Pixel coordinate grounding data
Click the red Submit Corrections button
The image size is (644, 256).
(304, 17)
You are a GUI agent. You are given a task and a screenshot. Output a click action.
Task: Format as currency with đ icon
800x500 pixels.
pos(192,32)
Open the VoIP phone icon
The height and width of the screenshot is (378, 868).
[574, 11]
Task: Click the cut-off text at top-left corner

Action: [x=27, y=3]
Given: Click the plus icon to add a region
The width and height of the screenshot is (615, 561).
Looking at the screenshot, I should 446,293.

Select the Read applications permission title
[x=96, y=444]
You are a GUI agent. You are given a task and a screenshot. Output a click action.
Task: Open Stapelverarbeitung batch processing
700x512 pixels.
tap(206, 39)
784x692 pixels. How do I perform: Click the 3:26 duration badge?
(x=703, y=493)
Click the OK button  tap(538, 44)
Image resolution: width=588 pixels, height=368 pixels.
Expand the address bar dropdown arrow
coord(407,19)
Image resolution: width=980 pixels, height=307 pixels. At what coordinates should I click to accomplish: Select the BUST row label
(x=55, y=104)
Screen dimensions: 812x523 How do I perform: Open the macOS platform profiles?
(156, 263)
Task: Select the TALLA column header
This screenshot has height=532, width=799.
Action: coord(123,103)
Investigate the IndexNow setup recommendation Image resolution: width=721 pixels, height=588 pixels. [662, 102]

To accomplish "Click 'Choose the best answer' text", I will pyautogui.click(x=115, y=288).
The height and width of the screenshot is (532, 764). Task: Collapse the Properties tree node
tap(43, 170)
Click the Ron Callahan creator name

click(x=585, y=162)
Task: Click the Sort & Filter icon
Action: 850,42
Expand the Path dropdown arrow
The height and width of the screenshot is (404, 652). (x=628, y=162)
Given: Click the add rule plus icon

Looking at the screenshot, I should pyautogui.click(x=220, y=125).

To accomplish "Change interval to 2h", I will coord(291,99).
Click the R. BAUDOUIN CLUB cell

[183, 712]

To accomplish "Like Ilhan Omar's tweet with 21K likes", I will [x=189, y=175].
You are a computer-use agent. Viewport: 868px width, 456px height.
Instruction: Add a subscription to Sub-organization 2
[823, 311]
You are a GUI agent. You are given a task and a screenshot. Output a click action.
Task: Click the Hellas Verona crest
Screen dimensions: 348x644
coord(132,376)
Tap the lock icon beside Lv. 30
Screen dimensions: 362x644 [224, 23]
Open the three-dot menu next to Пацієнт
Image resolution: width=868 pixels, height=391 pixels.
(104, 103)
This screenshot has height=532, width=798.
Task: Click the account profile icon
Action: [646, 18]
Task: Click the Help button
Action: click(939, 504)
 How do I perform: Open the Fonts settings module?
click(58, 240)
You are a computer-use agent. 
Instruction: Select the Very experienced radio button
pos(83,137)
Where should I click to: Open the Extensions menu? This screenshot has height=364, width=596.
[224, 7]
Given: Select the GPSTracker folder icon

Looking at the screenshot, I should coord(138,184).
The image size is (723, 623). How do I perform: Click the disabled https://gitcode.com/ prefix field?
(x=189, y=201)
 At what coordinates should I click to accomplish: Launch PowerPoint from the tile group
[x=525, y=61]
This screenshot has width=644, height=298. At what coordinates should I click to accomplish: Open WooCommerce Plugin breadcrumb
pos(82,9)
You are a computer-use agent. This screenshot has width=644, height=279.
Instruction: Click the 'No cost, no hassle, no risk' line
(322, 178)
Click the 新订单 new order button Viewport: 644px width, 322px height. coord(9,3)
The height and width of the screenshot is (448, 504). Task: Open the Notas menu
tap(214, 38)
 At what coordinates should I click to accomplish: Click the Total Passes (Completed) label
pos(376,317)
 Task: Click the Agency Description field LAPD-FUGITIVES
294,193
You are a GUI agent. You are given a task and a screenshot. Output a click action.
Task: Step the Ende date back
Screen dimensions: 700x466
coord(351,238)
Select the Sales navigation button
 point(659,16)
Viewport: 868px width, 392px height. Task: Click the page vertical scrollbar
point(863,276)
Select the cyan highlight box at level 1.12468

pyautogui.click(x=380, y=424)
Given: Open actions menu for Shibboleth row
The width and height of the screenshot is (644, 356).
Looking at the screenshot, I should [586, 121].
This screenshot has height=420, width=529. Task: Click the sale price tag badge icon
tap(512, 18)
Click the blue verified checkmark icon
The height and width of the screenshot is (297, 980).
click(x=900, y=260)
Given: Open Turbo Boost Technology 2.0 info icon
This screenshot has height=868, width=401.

[Description of the task]
Which lines above run from the one containing "Screen dimensions: 812x523" down to the one containing "Investigate the IndexNow"? Repeat exactly those, both ends included, and nothing else.

[Your solution]
Screen dimensions: 812x523 How do I perform: Open the macOS platform profiles?
(156, 263)
Task: Select the TALLA column header
This screenshot has height=532, width=799.
Action: coord(123,103)
Investigate the IndexNow setup recommendation Image resolution: width=721 pixels, height=588 pixels. [662, 102]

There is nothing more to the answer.